Using any plunge-cut method with a circular-shaped saw blade will also produce some ugly results since the edges of your cut will have curvy angles at the two ends of each plunge cut, due to the shape of the saw blade.

  • I actually do have access to a miter saw, though I don't know off the top of my head if it's compound. If it's not, I could still probably make a jig to hold it at the correct angle. Thanks.
    – Dalton
    Commented Apr 23, 2015 at 13:41

Personally, I would accomplish this with a jigsaw. Nearly all jigsaw plates can be adjusted for miter cuts. Drill the ends of the louvre slots first, at the angle you want.
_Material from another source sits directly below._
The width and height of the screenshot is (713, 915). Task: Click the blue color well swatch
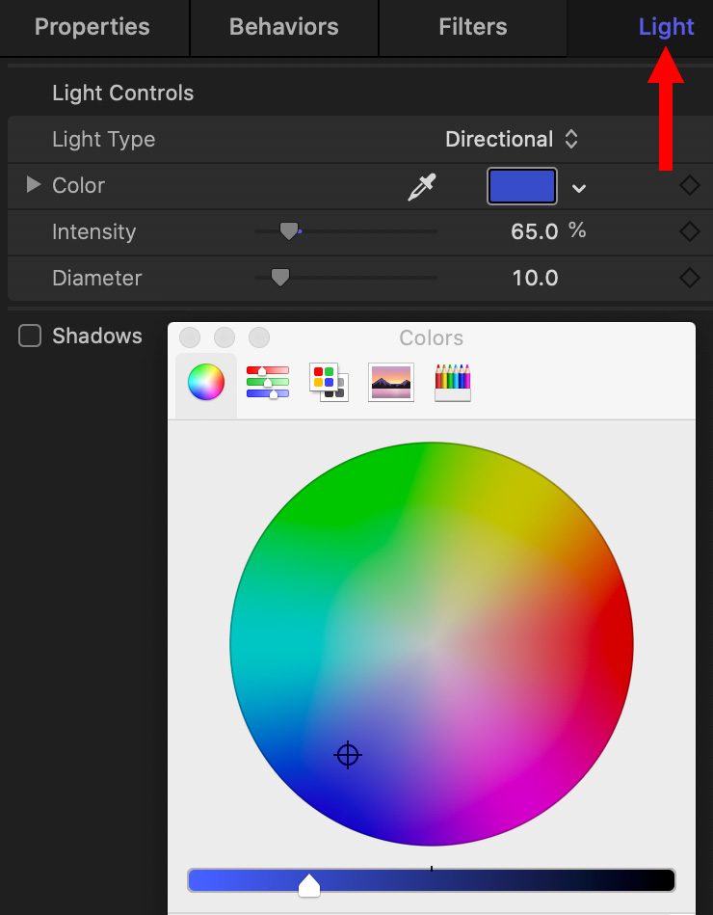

Then, using a guide to keep the cuts straight, run the jigsaw down the top and bottom edges of each slot.


A router with a long endmill can do this.

Cut one basic vent slot straight down on a plank to be used as a template. Secure the template at an angle to your louver board and use a extended reach endmill in the router to plunge cut the vent.


OK, I hope my ASCII art skills are sufficient...

Instead of an angled louver, it could be simpler to make a stair-step louver. You would do this by cutting a mortise from the inside of the board, to slightly over half the depth of the board. Then cut a mortise from the outside of the board, again to slightly over half the depth of the board. The trick is to make the outer mortise lower than the inner mortise, by about half the width of the mortise. The mortises can be cut using a plunge router, or chiseled by hand and cleaned up with a router plane.